Regulation and operating reserves are generally purchased by the system operator in the market. Tracking the more predictable and larger-scale fluctuations in demand can best be handled by a DA market, on hour-ahead basis and an RT market.

The system operator can purchase long-term contracts for the provision of reactive power. Transmission security service is provided by the system operator by selling transmission rights or by controlling the acceptance of energy bids in a DA auction. For economic dispatch 3 basis approaches are used.

  1. Bilateral trading
    2. A centralised DA power exchange
    3. A centralised DA poer pool

Under the bilateral trading arrangement suppliers and power traders ensure economic dispatch.
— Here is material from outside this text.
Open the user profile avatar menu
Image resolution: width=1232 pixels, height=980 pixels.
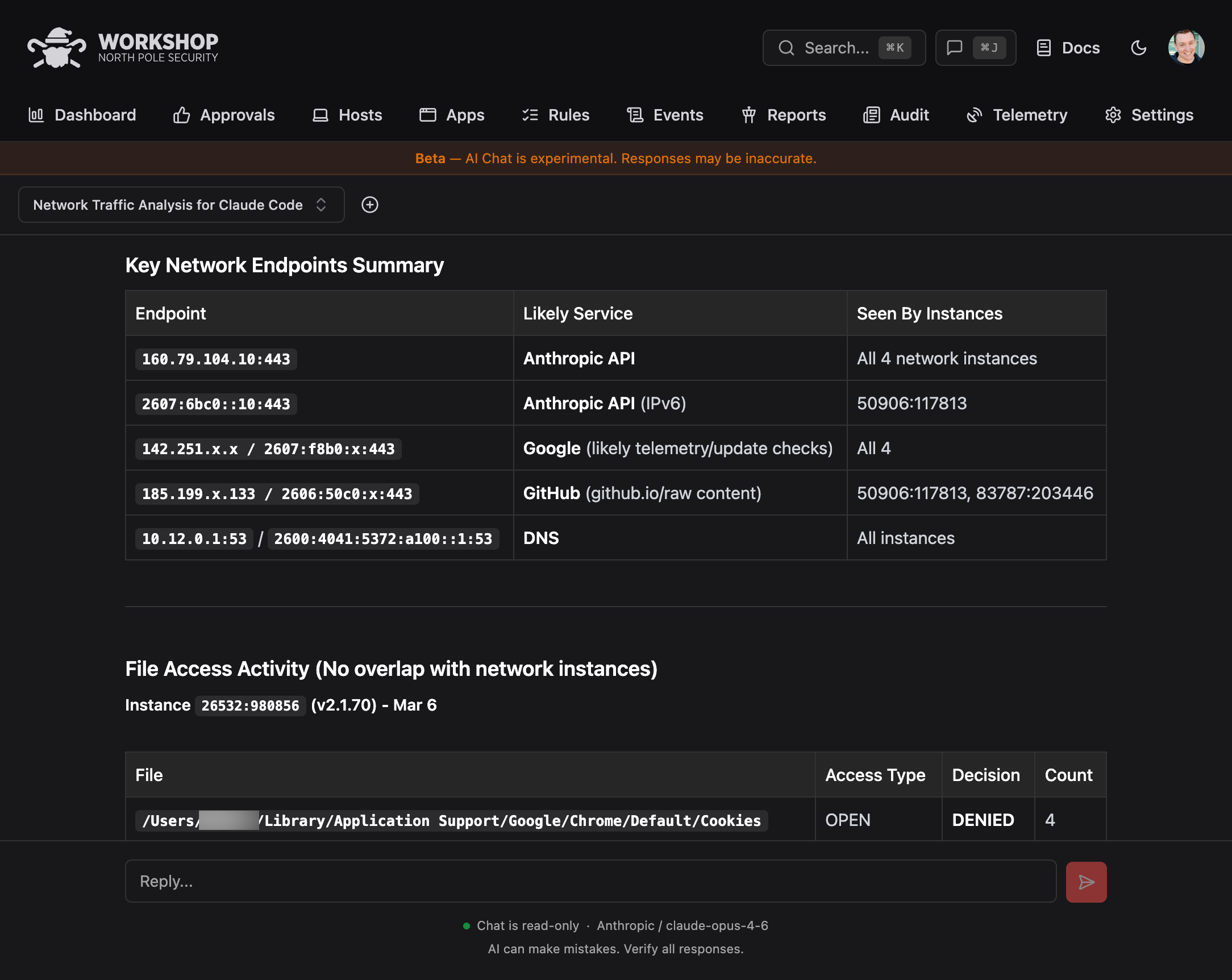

Under the centralised DA power exchange appraoch the system operator helps by running a DA exchange.

The exchange provides a public price which is either used by the exchange to select the generators that should start up or could be used by suppliers to self-select during several rounds of bidding.

In the centralised power pool approach power pool would require generators to submit bids and the system operator would optimize the dispatch using all available bid information. That optimisation would be used to control the actual dispatch through prices and start-up insurance.

Transmission rights market

The impact of transmission-price risk on the market are reduced by making use of financial transmission rights and physical transmission rights. The financial transmission right pays to transmission line owner the RT cost of transmission on a given path, while the physical transmission right gives its owner the right to use the path. Both types of rights make good hedges.

If a 200 MW trade from P to Q is accompained by a matching financial right, it can proceed with confidence that its transmission costs will be paid in full. All risk is eliminated. If the same trade is accompained by matching physical right, the trade is permitted to execute without charge.

Conclusion

For providing power to consumers at competitive prices through a transparent and reliable mechanism, various steps have been taken right from unbundling of vettically integrated utlitties to creation of markets for providing various services through healthy competition. These markets provide services through three main trading arrangements viz bilateral, pool, exchange. It is expected that these arrangements would ultimately lead towards discovery of price as well as clearing of the market through healthy competition.